Long before the dawn of the 20th century, people in the west had forgotten the concept of Giving. Probably that is why Bronislaw Malinowsky found it remarkable that the 'Kula' people in Papua New Guinea travelled long distance to gift goods of high value to strangers, who in turn would gift to other people and sometimes it would circle back to the people who first gave, and he called it a Kula Ring. Malinowsky could not accept that human beings could make 'Pure Gifts' without expecting anything in return.

But Marcel Mauss argued that even if it was not a Pure Gift, it was given without direct reciprocity and he called it 'Prestation'. According to Mauss, Prestation is giving which is compelled by social obligations, which reenforces social status. Then perhaps we could use this term for the new year gifts and for alms-givings because these acts are social obligations most of the time.

The Adbusters magazine posed a question, "What would the Buddha buy?" if he lived in this consumerist world today. 'Shopocalypse' is a term coined by Reverend Billy who founded 'The Church of Stop Shopping', asking people to stop shopping. All these protest movements are happenings because many people are obsessed with shopping, purchasing for the sake of purchasing, which we can often see when people go on holiday abroad. They feel obliged to bring gifts to all their near and dear ones, and there are those who also expect such gifts when someone returns from abroad.

There is a rush to buy meaningless, often useless things during these two weeks before new year, just because they are available at a discount, just because we have to gift things to our family members, elders, children and loved ones.. When we buy something for ourselves, or to be gifted to someone else, we should ask ourselves, do we really need it? Does the person who is receiving the gift really need it? Is it something that he cannot buy himself?

For the New Year what the parents would really want is for their children to visit them, to spend the New Year with them, not to offer them useless 'gifts', or send such gifts through a courier service.

We have to ask all these questions from ourselves because we have forgotten the true unselfish act of giving, practiced by our ancestors. Even the concept of 'Dana' in Buddhism, Hinduism and Jainism has degenerated into acts of charity, to gain merit, or fame or respect. But it is well explained in ancient Jaina Dharma, "In the practice of giving, one gets over greed, which is a form of 'Himsa'." That is probably the reason why in Islam 'Zakat' means both 'purification' and 'growth'

Jacques Derrida said the only true gift is the one that is forgotten immediately by both the donor and the receiver. "For there to be a gift, not only must the donor or donee not perceive or receive the gift as such, have no consciousness of it, no memory, no recognition; he or she must also forget it right away".

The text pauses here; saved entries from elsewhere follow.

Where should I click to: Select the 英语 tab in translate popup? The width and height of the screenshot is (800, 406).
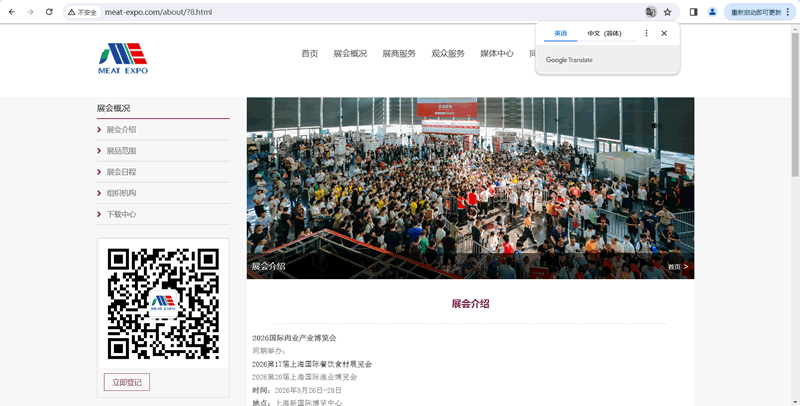(x=560, y=33)
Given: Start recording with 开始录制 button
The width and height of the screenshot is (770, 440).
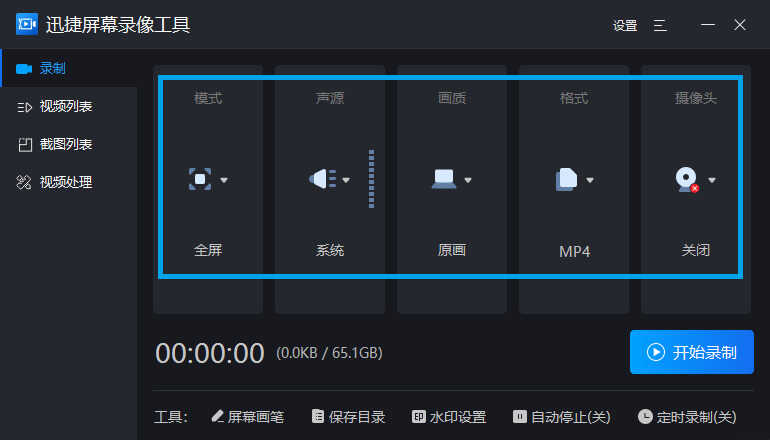Looking at the screenshot, I should point(692,352).
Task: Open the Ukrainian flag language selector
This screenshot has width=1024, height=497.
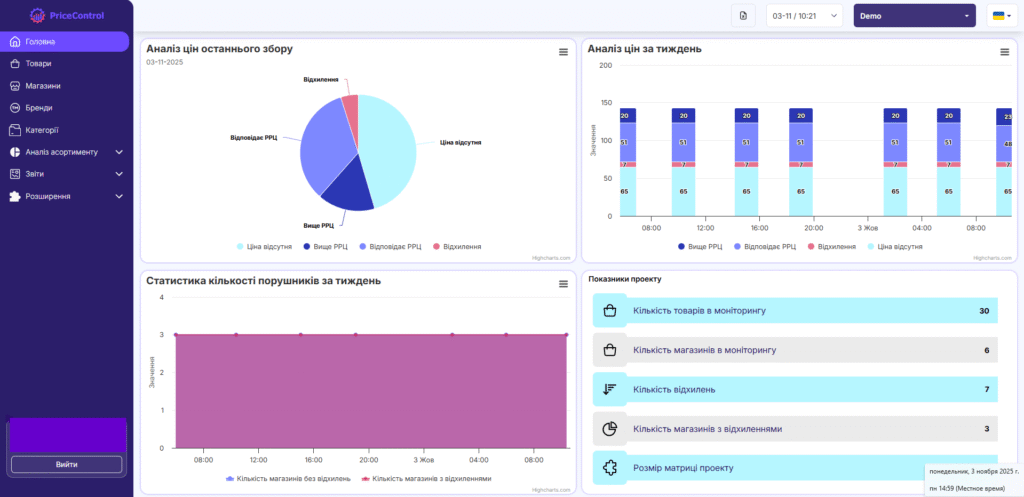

Buy Nothing is what our software developers are practicing, when they use Copyleft and Creative Commons. They are gifting their software products to anyone who wants them, and it is coming into vogue with free e-books and journals and many newspapers. One does not have to buy any software, or buy any books to read.

It was Ralph Waldo Emerson who said, "The only gift is a portion of thyself...therefor the poet brings his poem, ....the painter, his picture..."

As true artists and writers we should be able to gift all our creative works to the whole world, in the way shown us by Derrida, not as a gift to be given or accepted, with no obligations, gratitude or reciprocity. The moment we share our creative work, it is no longer our gift to our readers, because it belongs to all humanity, and thus there is no giver or receiver. That is what the Sinhala term for a book launch, 'Jana gatha kireema' really means, sharing it with the people, not selling it.